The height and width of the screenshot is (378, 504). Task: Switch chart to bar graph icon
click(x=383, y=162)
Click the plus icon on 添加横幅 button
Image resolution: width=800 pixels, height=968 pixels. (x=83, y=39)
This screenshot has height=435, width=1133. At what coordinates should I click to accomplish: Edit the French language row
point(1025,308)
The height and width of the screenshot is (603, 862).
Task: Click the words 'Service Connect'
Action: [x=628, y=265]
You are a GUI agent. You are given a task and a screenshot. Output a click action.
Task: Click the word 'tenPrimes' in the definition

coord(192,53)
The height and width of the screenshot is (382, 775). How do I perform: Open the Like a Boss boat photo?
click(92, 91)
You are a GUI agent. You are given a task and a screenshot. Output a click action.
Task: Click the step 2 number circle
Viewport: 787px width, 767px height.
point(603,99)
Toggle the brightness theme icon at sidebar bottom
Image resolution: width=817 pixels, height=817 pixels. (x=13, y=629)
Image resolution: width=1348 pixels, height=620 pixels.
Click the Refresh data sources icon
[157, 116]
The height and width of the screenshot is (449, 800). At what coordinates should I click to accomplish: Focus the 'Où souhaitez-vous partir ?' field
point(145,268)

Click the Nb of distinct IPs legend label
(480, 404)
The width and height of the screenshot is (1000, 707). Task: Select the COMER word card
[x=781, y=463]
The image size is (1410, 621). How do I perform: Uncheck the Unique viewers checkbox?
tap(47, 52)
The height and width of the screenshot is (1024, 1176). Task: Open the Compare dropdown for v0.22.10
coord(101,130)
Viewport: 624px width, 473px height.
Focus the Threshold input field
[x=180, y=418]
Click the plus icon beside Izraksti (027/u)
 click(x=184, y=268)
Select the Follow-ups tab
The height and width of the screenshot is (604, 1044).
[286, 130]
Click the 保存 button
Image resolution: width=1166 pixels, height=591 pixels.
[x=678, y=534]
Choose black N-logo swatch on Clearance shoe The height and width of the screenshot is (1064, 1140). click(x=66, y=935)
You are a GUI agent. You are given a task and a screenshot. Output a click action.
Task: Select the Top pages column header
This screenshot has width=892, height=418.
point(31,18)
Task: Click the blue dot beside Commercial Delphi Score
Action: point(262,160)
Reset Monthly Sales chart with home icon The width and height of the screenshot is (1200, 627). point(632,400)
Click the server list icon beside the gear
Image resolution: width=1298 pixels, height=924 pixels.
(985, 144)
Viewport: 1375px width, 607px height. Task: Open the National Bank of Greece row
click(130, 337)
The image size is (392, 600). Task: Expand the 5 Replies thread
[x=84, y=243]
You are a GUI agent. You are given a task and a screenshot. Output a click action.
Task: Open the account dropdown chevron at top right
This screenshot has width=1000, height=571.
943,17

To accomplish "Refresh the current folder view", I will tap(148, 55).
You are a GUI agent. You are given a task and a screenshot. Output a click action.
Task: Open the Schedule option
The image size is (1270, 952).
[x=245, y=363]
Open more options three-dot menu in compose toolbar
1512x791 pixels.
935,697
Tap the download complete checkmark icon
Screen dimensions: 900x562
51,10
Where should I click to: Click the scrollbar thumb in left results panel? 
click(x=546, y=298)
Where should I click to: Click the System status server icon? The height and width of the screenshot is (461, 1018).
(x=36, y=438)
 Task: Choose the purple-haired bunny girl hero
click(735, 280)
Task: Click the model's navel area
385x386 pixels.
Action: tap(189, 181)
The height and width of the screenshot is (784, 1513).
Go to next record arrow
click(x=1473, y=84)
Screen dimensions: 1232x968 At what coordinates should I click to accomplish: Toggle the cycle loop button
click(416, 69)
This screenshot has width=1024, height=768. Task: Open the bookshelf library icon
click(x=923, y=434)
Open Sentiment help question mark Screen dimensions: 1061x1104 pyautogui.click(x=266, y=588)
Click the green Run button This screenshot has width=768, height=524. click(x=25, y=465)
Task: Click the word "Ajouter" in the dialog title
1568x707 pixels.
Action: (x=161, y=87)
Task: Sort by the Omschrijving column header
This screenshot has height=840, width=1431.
##########
Aim of the task »
In full and word for word, repeat the records.

Output for this task »
The height and width of the screenshot is (378, 504). Task: Switch chart to bar graph icon
click(x=383, y=162)
Click the plus icon on 添加横幅 button
Image resolution: width=800 pixels, height=968 pixels. (x=83, y=39)
This screenshot has height=435, width=1133. At what coordinates should I click to accomplish: Edit the French language row
point(1025,308)
The height and width of the screenshot is (603, 862).
Task: Click the words 'Service Connect'
Action: [x=628, y=265]
You are a GUI agent. You are given a task and a screenshot. Output a click action.
Task: Click the word 'tenPrimes' in the definition

coord(192,53)
The height and width of the screenshot is (382, 775). How do I perform: Open the Like a Boss boat photo?
click(92, 91)
You are a GUI agent. You are given a task and a screenshot. Output a click action.
Task: Click the step 2 number circle
Viewport: 787px width, 767px height.
point(603,99)
Toggle the brightness theme icon at sidebar bottom
Image resolution: width=817 pixels, height=817 pixels. (x=13, y=629)
Image resolution: width=1348 pixels, height=620 pixels.
Click the Refresh data sources icon
[157, 116]
The height and width of the screenshot is (449, 800). At what coordinates should I click to accomplish: Focus the 'Où souhaitez-vous partir ?' field
point(145,268)

Click the Nb of distinct IPs legend label
(480, 404)
The width and height of the screenshot is (1000, 707). Task: Select the COMER word card
[x=781, y=463]
The image size is (1410, 621). How do I perform: Uncheck the Unique viewers checkbox?
tap(47, 52)
The height and width of the screenshot is (1024, 1176). Task: Open the Compare dropdown for v0.22.10
coord(101,130)
Viewport: 624px width, 473px height.
Focus the Threshold input field
[x=180, y=418]
Click the plus icon beside Izraksti (027/u)
 click(x=184, y=268)
Select the Follow-ups tab
The height and width of the screenshot is (604, 1044).
[286, 130]
Click the 保存 button
Image resolution: width=1166 pixels, height=591 pixels.
[x=678, y=534]
Choose black N-logo swatch on Clearance shoe The height and width of the screenshot is (1064, 1140). click(x=66, y=935)
You are a GUI agent. You are given a task and a screenshot. Output a click action.
Task: Select the Top pages column header
This screenshot has width=892, height=418.
point(31,18)
Task: Click the blue dot beside Commercial Delphi Score
Action: point(262,160)
Reset Monthly Sales chart with home icon The width and height of the screenshot is (1200, 627). point(632,400)
Click the server list icon beside the gear
Image resolution: width=1298 pixels, height=924 pixels.
(985, 144)
Viewport: 1375px width, 607px height. Task: Open the National Bank of Greece row
click(130, 337)
The image size is (392, 600). Task: Expand the 5 Replies thread
[x=84, y=243]
You are a GUI agent. You are given a task and a screenshot. Output a click action.
Task: Open the account dropdown chevron at top right
This screenshot has width=1000, height=571.
943,17

To accomplish "Refresh the current folder view", I will tap(148, 55).
You are a GUI agent. You are given a task and a screenshot. Output a click action.
Task: Open the Schedule option
The image size is (1270, 952).
[x=245, y=363]
Open more options three-dot menu in compose toolbar
1512x791 pixels.
935,697
Tap the download complete checkmark icon
Screen dimensions: 900x562
51,10
Where should I click to: Click the scrollbar thumb in left results panel? 
click(x=546, y=298)
Where should I click to: Click the System status server icon? The height and width of the screenshot is (461, 1018).
(x=36, y=438)
 Task: Choose the purple-haired bunny girl hero
click(735, 280)
Task: Click the model's navel area
385x386 pixels.
Action: tap(189, 181)
The height and width of the screenshot is (784, 1513).
Go to next record arrow
click(x=1473, y=84)
Screen dimensions: 1232x968 At what coordinates should I click to accomplish: Toggle the cycle loop button
click(416, 69)
This screenshot has width=1024, height=768. Task: Open the bookshelf library icon
click(x=923, y=434)
Open Sentiment help question mark Screen dimensions: 1061x1104 pyautogui.click(x=266, y=588)
Click the green Run button This screenshot has width=768, height=524. click(x=25, y=465)
Task: Click the word "Ajouter" in the dialog title
1568x707 pixels.
Action: (x=161, y=87)
Task: Sort by the Omschrijving column header
This screenshot has height=840, width=1431.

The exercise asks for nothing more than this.